##### Supplied text

Washington – President Bush, embracing 70 of the 74 recommendations of a blue-ribbon intelligence commission, said today he was creating a national security service within the FBI to specialize in intelligence as part of a shake-up of the nation’s disparate spy agencies.
A fact sheet describing the White House’s broad acceptance of the panel’s suggestions said that three more of the recommendations would be studied and that one recommendation – which was classified – was being rejected. The decisions come after a 90-day review led by the National Security Council’s homeland security adviser, Frances Fragos Townsend.
The changes being adopted include directing the Justice Department to consolidate its counterterrorism, espionage and intelligence units. Bush also will ask Congress to create a new assistant attorney general position to help centralize those operations.
Along with the list of changes being heeded, Bush also issued an executive order freezing assets of individuals or groups involved in activities related to the spread of weapons of mass destruction.
In March, a nine-member commission led by Republican Judge Laurence Silberman and former Democratic Sen. Charles Robb put forward a scathing 600-page report on the intelligence community and its ability to understand and protect against the threat from weapons of mass destruction.
Bush asked for the Robb-Silberman review in early 2004 after it became clear that prewar intelligence on Iraq was flawed. After a 13-month investigation, the commission concluded the intelligence community was “dead wrong” in almost all of its prewar findings on Iraq’s arsenal.
Bush also asked the commission to study the sweeping intelligence reform law that Congress passed in December, which created a new national intelligence director to oversee the 15 agencies that make up the U.S. intelligence community.
Among the 70 changes being accepted by the administration were: -Forming a new National Counter Proliferation Center – with a staff of less than 100 – to coordinate the U.S. government’s collection and analysis of intelligence on nuclear, biological and chemical weapons. The task is now performed by many national security agencies.
-Asking Congress to reform its oversight of the intelligence community, a controversial proposal that could provoke turf wars and other difficulties on Capitol Hill.
– Putting CIA Director Porter Goss in charge of all overseas human intelligence, or traditional spy work, done by government operatives.
-Proposing legislation that would extend the duration of electronic surveillance in cases involving foreign agents.

##########
##### Given data

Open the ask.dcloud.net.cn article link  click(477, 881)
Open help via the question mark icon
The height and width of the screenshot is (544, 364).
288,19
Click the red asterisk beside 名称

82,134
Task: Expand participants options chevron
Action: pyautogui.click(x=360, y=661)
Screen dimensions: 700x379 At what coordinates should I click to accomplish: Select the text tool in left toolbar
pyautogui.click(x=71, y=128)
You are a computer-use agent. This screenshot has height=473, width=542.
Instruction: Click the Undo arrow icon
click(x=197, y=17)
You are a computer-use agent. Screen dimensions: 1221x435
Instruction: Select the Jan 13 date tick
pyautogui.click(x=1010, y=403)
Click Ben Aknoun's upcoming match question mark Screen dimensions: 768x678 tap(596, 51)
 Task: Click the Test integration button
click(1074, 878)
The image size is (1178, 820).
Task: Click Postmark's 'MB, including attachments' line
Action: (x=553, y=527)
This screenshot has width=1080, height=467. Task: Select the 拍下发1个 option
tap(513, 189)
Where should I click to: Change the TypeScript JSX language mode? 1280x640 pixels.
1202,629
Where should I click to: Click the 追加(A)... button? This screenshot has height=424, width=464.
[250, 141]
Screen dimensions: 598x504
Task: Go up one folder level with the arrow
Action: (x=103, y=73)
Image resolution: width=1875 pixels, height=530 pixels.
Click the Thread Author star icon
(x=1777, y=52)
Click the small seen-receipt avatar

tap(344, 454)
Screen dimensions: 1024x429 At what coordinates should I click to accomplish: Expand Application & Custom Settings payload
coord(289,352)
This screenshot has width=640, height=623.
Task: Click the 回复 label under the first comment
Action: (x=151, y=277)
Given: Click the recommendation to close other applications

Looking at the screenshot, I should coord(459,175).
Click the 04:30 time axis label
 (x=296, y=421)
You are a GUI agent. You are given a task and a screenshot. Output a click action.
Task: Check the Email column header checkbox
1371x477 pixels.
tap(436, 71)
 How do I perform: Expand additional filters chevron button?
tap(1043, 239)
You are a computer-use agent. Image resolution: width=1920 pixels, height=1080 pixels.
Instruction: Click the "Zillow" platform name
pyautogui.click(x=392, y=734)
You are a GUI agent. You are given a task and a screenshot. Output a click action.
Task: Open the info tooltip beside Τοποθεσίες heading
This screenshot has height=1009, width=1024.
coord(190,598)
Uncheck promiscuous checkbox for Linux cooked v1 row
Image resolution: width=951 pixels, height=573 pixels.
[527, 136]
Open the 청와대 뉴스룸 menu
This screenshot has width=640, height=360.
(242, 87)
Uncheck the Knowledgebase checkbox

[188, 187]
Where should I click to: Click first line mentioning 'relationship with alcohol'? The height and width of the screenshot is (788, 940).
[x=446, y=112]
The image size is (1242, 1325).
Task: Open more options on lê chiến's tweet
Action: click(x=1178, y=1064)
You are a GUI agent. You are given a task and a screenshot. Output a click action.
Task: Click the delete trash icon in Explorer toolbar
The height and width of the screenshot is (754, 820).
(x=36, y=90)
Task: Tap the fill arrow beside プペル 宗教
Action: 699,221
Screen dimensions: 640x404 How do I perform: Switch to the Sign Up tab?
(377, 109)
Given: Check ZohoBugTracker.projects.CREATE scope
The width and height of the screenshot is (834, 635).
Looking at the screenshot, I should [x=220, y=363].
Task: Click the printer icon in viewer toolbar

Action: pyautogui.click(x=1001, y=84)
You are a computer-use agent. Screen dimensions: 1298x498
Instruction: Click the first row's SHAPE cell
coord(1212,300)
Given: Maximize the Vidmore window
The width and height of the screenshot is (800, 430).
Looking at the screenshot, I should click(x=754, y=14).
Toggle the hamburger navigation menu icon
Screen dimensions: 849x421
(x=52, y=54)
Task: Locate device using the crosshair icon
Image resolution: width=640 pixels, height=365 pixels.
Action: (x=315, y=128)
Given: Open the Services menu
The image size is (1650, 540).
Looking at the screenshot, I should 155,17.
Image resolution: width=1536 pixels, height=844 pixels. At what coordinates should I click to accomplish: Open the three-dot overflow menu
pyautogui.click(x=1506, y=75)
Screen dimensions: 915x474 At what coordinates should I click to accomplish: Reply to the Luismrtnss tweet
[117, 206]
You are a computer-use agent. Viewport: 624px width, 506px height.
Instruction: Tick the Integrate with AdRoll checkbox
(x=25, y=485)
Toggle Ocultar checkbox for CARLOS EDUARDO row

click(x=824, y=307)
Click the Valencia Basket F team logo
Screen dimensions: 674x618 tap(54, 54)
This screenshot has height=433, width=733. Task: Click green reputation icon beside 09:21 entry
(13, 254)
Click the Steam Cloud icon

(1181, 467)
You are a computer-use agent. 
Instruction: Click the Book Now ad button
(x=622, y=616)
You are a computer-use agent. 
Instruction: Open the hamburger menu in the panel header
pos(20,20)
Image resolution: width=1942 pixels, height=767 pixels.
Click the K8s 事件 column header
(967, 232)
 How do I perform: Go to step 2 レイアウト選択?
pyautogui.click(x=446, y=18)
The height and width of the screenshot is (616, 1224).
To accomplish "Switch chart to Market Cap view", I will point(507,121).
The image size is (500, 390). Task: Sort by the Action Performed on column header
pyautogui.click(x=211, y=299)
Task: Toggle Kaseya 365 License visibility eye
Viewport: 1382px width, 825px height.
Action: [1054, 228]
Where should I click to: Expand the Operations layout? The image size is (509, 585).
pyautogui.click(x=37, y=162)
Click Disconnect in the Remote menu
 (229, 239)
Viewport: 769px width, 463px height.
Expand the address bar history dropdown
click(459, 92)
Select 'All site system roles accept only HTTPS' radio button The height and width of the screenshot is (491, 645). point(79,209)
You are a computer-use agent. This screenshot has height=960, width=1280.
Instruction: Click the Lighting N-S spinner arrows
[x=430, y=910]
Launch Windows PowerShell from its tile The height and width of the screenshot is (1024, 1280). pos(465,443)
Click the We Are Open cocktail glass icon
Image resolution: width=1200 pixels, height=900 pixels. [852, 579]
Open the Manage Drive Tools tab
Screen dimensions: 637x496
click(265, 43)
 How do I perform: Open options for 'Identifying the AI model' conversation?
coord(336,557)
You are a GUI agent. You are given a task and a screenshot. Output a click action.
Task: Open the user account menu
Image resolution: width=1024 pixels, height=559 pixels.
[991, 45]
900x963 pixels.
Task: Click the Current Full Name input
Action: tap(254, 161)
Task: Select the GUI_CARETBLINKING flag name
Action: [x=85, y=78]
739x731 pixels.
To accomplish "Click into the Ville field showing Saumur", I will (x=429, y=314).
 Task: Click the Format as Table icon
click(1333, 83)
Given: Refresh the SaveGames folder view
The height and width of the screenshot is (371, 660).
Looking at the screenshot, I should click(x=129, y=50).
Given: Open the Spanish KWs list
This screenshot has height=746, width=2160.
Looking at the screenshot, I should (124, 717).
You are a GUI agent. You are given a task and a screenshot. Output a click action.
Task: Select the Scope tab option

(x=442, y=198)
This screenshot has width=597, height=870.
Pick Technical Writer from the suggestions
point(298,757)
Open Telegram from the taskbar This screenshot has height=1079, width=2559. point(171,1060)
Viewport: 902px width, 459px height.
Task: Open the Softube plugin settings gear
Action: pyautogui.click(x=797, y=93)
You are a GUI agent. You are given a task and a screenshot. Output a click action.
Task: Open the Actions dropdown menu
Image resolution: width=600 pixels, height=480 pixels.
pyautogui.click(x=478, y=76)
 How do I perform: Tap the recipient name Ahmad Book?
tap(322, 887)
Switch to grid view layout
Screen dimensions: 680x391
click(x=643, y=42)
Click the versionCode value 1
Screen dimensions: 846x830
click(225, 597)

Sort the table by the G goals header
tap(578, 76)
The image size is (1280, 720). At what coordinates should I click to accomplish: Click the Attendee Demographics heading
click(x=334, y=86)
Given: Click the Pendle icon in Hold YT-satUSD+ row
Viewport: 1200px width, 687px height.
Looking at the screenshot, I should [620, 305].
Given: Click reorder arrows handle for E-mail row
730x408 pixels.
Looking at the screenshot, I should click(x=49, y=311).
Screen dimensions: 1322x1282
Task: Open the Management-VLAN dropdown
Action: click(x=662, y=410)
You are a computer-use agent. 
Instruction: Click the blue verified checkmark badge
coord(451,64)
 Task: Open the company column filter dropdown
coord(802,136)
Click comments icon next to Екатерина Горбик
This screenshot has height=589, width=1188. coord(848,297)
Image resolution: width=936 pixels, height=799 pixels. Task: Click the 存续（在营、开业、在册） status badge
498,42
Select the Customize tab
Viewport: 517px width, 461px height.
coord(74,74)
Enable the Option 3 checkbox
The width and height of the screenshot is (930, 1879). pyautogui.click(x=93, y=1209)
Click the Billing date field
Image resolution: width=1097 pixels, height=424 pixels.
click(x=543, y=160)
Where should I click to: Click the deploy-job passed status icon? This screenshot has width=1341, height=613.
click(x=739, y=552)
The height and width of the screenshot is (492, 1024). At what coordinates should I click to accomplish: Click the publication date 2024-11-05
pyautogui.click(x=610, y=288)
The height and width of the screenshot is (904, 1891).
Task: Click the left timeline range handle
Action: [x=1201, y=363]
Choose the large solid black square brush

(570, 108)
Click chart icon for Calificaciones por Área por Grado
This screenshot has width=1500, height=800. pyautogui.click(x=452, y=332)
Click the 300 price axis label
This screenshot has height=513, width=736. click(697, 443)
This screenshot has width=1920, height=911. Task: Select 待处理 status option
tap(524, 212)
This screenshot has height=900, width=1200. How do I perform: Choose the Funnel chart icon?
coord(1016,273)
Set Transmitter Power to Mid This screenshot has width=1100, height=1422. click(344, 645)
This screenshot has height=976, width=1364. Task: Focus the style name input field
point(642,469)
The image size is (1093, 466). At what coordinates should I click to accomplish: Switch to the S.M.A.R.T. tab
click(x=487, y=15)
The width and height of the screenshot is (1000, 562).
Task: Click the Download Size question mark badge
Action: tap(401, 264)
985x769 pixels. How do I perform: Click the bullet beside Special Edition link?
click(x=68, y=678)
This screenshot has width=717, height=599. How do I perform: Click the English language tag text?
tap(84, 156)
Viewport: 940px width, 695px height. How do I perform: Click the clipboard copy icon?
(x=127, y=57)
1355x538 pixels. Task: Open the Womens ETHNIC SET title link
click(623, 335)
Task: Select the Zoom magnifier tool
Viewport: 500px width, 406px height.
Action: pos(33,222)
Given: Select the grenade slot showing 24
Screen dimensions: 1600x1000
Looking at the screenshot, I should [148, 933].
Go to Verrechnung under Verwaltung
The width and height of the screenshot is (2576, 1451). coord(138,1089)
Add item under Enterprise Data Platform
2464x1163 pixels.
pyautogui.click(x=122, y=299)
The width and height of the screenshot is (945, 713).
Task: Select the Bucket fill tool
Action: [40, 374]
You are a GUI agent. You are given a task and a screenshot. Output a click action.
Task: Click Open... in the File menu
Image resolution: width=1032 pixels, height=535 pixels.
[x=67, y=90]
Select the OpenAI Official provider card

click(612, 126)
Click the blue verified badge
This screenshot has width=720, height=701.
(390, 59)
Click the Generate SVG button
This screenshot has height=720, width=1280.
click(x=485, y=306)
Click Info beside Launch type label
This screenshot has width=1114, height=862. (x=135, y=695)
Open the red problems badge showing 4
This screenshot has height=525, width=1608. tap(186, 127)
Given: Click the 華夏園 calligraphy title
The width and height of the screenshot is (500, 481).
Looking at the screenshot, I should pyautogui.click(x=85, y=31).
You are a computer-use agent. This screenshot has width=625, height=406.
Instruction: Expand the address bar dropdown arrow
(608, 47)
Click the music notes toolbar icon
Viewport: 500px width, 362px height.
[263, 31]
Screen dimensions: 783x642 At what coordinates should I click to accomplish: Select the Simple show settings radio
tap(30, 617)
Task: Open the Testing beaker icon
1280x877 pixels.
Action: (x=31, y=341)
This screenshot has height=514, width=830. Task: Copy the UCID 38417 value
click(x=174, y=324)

##########

■ Task goal ■
Please rewrite the paragraph of the intelligence reform article that begins "Bush asked for the Robb-Silberman review" in one shorter sentence, keeping its main facts. The records play no part in what is asked here.

■ Your response ■
Bush requested the Robb-Silberman review in early 2004 after prewar Iraq intelligence proved flawed, and after 13 months the commission found the intelligence community "dead wrong" in almost all its prewar findings on Iraq's arsenal.